Le glacier me semblait facile à traverser sur ce point si je pouvais l’atteindre, mais, à une grande distance au-dessus et au-dessous, mon œil inexpérimenté n’y découvrait aucun passage possible pour un touriste isolé. Le rocher qu’il s’agissait de descendre était presque partout perpendiculaire ; toutefois, comme il se composait de nombreux fragments, je pus, sans trop de difficultés, passer d’un bloc à l’autre en décrivant des zig-zags. À l’extrémité inférieure, je rencontrai une longue dalle à peu près polie et formant un angle de 40 degrés entre deux murailles à pic. Au-dessous on ne voyait absolument que le glacier. C’était, à coup sûr, un mauvais pas ; mais, doutant fort que je pusse remonter tous les blocs que j’avais descendus en me laissant glisser, je tentai l’aventure.
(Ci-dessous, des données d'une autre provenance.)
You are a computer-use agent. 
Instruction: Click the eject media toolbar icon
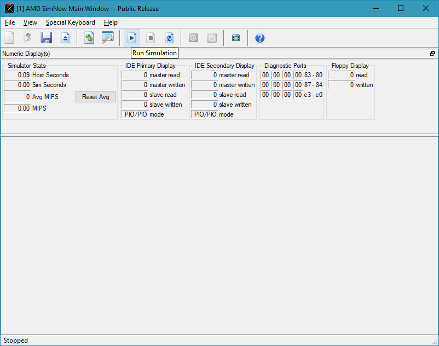[65, 38]
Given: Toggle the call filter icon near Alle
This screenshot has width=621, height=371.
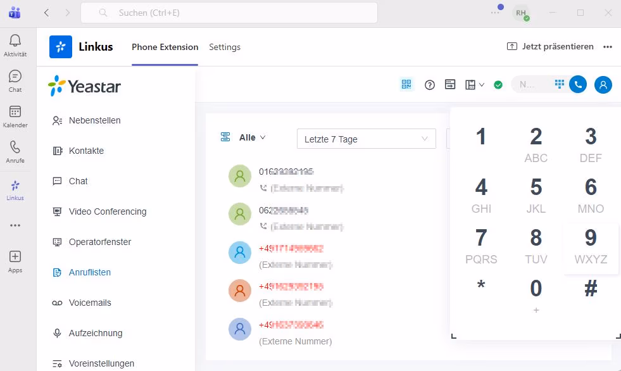Looking at the screenshot, I should pyautogui.click(x=225, y=136).
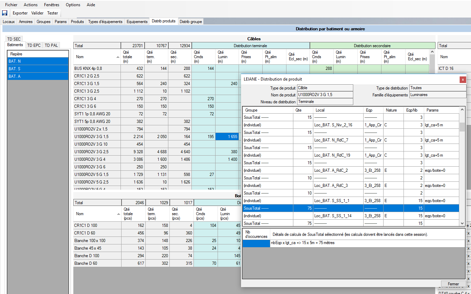Close the Distribution de produit dialog
The height and width of the screenshot is (294, 471).
[462, 79]

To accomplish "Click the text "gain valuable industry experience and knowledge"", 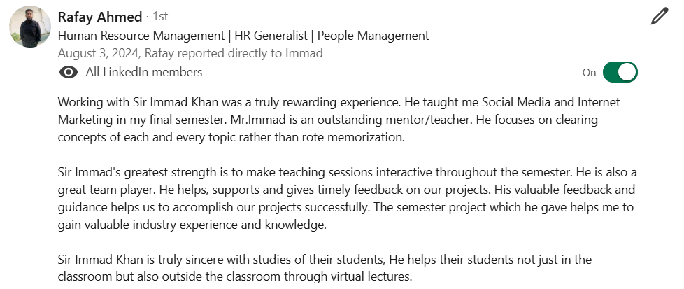I will coord(192,225).
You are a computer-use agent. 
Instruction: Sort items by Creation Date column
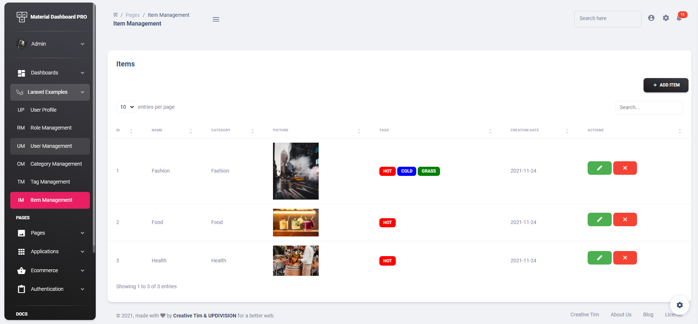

Couché en travers de cette dalle trop unie, j’appuyai fortement mon dos contre une des parois et mes pieds contre la paroi opposée, et je finis par descendre, en mettant en mouvement d’abord mes jambes, puis mes épaules. Parvenu au bas de la pente, j’aperçus une obligeante crevasse, dans laquelle je pus enfoncer la pointe de mon bâton, et je me laissai couler sur un bloc inférieur. La descente de ce couloir m’avait pris beaucoup de temps, et, pendant quelques secondes, j’eus la satisfaction de voir la glace presque à portée de la main. Un instant après, une seconde difficulté se présentait : le glacier contournait un angle du rocher, et la glace, n’ayant pas les propriétés de la mélasse ni du mastic mou, ne s’appliquait pas tout à fait à la petite anse sur le bord de laquelle j’étais descendu. Il n’y avait pas entre nous un grand espace, mais sa surface était plus élevée que celle du rocher d’où je la contemplais. En outre, le rocher se trouvait couvert de morceaux de terre et de pierres détachées des roches supérieures. Aussi loin que la vue pouvait s’étendre dans les deux directions, la glace restait éloignée du rocher, dont la séparait ainsi une crevasse marginale large de deux mètres au moins et d’une profondeur inconnue.

Un coup d’œil m’avait suffi pour tout voir. Jugeant qu’il m’était impossible de franchir la crevasse d’un bond, je descendis le long du rocher, à la recherche d’un passage plus facile ; mais la glace devenait de plus en plus haute, et je finis par ne plus pouvoir avancer, car les roches étaient tout à fait polies. À l’aide d’une hache, j’aurais pu tailler des pas dans la glace ; n’en ayant point, il ne me restait d’autre alternative que de revenir sur mes pas et de tenter le saut périlleux.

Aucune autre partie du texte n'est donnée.